[Opening SOURCE RECORDS section]
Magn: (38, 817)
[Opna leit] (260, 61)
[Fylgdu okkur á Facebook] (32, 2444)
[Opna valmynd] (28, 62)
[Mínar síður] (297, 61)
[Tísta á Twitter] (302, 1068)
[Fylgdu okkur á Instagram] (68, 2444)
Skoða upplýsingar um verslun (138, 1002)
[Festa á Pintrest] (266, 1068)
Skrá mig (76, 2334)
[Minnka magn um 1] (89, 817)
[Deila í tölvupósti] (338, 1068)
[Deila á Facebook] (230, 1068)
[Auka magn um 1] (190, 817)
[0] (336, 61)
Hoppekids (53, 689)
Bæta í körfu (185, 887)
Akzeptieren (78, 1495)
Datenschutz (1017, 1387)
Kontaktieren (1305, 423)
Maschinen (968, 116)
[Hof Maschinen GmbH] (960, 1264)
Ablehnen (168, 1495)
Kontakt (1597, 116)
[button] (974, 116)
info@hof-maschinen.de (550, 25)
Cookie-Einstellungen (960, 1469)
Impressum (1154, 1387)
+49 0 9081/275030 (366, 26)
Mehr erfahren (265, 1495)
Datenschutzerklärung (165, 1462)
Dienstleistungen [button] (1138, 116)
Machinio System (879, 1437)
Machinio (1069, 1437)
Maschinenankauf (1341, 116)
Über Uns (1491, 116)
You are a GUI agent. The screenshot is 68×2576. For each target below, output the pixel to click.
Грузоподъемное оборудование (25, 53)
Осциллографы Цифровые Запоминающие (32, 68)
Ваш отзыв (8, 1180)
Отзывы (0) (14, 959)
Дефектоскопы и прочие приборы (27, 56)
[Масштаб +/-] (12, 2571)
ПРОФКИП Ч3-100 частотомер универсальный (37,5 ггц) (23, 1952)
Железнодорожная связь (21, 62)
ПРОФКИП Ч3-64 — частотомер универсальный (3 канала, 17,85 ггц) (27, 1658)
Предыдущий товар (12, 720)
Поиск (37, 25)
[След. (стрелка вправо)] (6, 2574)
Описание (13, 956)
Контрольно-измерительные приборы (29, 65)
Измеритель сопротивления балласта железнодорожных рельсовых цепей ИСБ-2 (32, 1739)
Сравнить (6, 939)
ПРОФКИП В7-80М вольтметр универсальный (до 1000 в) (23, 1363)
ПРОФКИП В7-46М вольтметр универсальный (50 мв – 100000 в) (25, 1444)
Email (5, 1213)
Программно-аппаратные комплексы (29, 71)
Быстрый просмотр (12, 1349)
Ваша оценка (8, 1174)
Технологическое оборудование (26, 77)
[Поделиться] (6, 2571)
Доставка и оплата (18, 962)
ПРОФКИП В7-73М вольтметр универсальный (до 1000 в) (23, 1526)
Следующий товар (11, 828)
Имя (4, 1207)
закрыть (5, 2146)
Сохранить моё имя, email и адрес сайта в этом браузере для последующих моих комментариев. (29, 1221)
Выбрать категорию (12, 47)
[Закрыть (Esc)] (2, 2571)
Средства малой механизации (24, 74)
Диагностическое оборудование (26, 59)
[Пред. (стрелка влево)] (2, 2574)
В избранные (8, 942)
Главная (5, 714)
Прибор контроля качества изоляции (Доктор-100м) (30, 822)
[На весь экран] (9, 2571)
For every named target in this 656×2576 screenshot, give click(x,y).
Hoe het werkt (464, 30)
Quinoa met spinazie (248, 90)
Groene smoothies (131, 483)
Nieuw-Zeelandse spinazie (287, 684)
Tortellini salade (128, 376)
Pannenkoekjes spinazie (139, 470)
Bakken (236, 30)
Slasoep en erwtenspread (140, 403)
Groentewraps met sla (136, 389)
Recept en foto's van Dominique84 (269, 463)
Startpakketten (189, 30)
[Closing SOURCE RECORDS section]
** AIM OF THE TASK **
Return each line in the records that holds the string "приборы".

** EXPECTED ANSWER **
Дефектоскопы и прочие приборы (27, 56)
Контрольно-измерительные приборы (29, 65)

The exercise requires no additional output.